EXERCICE COURT 1: Dans les lignes de données plus bas, réécris le passage allant de la ligne contenant "has width=800, height=819." jusqu'à la ligne contenant "Looking at the screenshot, I should (x=168, y=55)." incluse, en remplaçant "Screen dimensions" par "Screen size" sans rien modifier d'autre.

EXTRAIT:
* * *

France | France, Cour administrative d'appel de Toulouse, 1ère chambre, 23 février 2023, 20TL04602


Vu la procédure suivante :

Procédure contentieuse antérieure :

Par une requête et une réclamation soumise d'office par le directeur départemental des finances publiques de l'Aude en application de l'article R. 199-1 du livre des procédures fiscales et valant requête introductive d'instance, M. C... B... a demandé au tribunal administratif de Montpellier de prononcer la réduction, en droits et pénalités, des cotisations supplémentaires d'impôt sur le revenu et de contributions sociales auxquelles il a été assujetti au titre de l'année 2015.

Par un jugement

n° 1900116-1902602 du 2 novembre 2020, le tribunal administratif de Montpellier a ...

Vu la procédure suivante :

Procédure contentieuse antérieure :

Par une requête et une réclamation soumise d'office par le directeur départemental des finances publiques de l'Aude en application de l'article R. 199-1 du livre des procédures fiscales et valant requête introductive d'instance, M. C... B... a demandé au tribunal administratif de Montpellier de prononcer la réduction, en droits et pénalités, des cotisations supplémentaires d'impôt sur le revenu et de contributions sociales auxquelles il a été assujetti au titre de l'année 2015.

Par un jugement n° 1900116-1902602 du 2 novembre 2020, le tribunal administratif de Montpellier a prononcé la réduction, en droits et pénalités, des cotisations supplémentaires d'impôt sur le revenu et de contributions sociales auxquelles M. B... a été assujetti au titre de l'année 2015, à concurrence d'une plus-value immobilière ramenée de 85 433 euros à 7 514 euros.

Procédure devant la cour :

Par une requête, enregistrée le 11 décembre 2020 sous le n° 20MA04602 au greffe de la cour administrative d'appel de Marseille et ensuite sous le n° 20TL04602 au greffe de la cour administrative d'appel de Toulouse, le ministre de l'économie, des finances et de la souveraineté industrielle et numérique demande à la cour :

1°) d'annuler ce jugement ;

2°) de rétablir les cotisations en litige dont la réduction a été accordée à tort par les premiers juges.

Il soutient que :

- les premiers juges n'ont pas répondu au moyen, invoqué en défense, tiré de ce que le prix de cession du terrain à bâtir, fixé à 100 000 euros par M. B..., ne procédait pas d'une erreur involontaire ;

- la valeur réelle du terrain à bâtir au moment du retrait n'était pas de 22 100 euros et M. B... n'a pas démontré le caractère exagéré de l'imposition résultant de la déclaration, souscrite le 1er mars 2016, d'une plus-value d'un montant de 85 414 euros ;

- la comptabilisation d'un prix de cession de 100 000 euros, qui ne procède pas d'une erreur mais d'une décision revêtant un caractère délibéré, est opposable à M. B... et ne lui ouvre pas droit à une correction.

* * *

EXERCICE COURT 2: D'après l'extrait, à quel montant le tribunal administratif de Montpellier a-t-il ramené la plus-value immobilière ?

DONNÉES DE L'EXERCICE:
* * *

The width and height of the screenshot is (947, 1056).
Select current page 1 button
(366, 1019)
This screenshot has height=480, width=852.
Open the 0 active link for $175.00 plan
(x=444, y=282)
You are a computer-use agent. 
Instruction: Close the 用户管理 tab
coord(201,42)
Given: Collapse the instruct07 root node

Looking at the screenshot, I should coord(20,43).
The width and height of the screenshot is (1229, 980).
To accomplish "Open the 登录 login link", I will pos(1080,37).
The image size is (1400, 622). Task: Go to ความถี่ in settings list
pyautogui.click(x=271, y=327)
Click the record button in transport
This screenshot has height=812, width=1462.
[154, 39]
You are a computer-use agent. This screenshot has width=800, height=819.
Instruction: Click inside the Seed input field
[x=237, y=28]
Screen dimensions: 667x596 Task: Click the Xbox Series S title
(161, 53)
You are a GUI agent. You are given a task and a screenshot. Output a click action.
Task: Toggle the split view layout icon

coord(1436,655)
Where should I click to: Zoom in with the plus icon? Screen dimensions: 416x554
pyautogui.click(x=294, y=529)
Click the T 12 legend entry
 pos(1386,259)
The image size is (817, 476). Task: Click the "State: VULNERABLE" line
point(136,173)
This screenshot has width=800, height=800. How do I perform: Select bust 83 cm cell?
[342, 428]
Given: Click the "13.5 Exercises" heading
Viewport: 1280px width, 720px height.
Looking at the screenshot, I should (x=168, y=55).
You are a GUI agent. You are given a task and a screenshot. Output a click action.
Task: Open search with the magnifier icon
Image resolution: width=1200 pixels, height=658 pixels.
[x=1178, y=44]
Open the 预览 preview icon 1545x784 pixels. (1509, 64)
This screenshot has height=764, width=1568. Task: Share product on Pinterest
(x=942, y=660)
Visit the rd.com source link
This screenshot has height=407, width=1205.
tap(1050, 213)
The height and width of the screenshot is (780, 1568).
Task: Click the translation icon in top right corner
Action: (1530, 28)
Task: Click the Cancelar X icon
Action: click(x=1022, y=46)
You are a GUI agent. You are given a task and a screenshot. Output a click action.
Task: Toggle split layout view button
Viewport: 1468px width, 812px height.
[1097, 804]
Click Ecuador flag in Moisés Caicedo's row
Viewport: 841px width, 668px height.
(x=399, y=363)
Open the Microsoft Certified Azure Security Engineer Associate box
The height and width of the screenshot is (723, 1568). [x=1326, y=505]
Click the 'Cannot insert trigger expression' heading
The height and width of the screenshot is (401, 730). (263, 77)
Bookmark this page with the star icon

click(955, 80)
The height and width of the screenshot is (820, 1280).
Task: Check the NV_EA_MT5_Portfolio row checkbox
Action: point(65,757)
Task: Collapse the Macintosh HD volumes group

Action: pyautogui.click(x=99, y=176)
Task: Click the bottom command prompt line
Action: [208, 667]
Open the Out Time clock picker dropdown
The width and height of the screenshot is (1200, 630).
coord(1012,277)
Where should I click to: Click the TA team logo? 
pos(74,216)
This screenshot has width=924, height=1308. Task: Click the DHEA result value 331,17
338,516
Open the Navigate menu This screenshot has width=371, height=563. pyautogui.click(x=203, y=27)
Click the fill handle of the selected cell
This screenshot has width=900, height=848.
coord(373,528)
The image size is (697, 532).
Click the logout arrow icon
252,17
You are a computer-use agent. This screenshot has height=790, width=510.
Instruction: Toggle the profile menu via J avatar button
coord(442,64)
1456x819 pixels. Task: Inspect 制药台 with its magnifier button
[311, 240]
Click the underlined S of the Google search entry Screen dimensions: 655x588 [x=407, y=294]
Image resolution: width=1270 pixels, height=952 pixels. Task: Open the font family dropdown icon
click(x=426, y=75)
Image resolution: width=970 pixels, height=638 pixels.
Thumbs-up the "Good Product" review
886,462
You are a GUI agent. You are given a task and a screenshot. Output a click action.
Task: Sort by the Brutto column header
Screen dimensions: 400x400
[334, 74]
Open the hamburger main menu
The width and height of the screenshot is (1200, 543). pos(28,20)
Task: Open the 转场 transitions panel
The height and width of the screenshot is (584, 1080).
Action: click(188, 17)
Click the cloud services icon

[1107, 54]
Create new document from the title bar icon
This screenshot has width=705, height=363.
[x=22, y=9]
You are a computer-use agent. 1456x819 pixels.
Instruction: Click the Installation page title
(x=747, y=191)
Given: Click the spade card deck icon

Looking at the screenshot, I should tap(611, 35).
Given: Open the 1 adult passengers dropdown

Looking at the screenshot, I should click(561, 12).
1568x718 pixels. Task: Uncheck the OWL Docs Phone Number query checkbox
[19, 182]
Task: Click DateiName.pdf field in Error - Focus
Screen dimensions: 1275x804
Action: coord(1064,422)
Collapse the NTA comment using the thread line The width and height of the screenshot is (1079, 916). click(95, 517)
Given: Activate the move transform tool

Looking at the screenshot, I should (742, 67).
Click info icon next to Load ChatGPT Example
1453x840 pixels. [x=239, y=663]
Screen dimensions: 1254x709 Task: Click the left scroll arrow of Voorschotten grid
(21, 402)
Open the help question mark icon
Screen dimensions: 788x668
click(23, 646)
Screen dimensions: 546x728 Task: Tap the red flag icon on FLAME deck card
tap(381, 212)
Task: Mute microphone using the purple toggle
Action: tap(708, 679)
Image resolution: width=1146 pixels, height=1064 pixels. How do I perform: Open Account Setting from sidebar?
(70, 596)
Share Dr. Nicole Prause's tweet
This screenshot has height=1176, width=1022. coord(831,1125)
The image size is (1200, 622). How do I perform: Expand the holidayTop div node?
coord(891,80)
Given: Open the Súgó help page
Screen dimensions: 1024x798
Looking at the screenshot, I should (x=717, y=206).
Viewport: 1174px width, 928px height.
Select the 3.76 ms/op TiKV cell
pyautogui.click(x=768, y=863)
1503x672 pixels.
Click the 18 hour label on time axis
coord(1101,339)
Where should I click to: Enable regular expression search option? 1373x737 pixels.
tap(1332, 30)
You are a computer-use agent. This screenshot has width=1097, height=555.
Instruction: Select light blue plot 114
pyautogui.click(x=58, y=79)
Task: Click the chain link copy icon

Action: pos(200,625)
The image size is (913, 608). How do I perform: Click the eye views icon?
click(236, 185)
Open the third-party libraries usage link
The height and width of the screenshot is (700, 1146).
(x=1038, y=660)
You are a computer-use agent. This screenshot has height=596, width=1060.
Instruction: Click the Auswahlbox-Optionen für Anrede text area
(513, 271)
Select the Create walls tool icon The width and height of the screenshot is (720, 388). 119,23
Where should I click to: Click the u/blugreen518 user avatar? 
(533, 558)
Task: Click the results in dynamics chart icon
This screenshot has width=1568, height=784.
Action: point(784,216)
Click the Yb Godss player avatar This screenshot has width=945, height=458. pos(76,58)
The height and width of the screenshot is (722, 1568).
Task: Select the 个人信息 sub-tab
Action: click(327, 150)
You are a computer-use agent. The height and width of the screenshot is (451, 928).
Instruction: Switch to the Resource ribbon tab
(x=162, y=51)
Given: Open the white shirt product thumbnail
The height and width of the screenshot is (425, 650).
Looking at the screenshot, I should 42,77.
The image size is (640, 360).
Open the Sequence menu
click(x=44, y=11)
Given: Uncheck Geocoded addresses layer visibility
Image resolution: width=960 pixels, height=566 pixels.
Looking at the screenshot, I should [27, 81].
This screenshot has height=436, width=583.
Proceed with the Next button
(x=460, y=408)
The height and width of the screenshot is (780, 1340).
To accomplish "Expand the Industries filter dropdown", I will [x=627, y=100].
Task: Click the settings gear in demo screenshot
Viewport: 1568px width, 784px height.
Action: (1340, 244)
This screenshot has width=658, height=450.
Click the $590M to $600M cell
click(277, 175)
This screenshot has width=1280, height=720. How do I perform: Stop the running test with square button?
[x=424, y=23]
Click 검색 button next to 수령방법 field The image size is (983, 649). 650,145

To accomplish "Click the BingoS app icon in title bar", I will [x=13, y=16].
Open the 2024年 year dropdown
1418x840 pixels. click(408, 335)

* * *

RÉPONSE 1:
You are a computer-use agent. This screenshot has width=800, height=819.
Instruction: Click inside the Seed input field
[x=237, y=28]
Screen size: 667x596 Task: Click the Xbox Series S title
(161, 53)
You are a GUI agent. You are given a task and a screenshot. Output a click action.
Task: Toggle the split view layout icon

coord(1436,655)
Where should I click to: Zoom in with the plus icon? Screen size: 416x554
pyautogui.click(x=294, y=529)
Click the T 12 legend entry
 pos(1386,259)
The image size is (817, 476). Task: Click the "State: VULNERABLE" line
point(136,173)
This screenshot has width=800, height=800. How do I perform: Select bust 83 cm cell?
[342, 428]
Given: Click the "13.5 Exercises" heading
Viewport: 1280px width, 720px height.
Looking at the screenshot, I should (x=168, y=55).

RÉPONSE 2: À 7 514 euros, au lieu de 85 433 euros.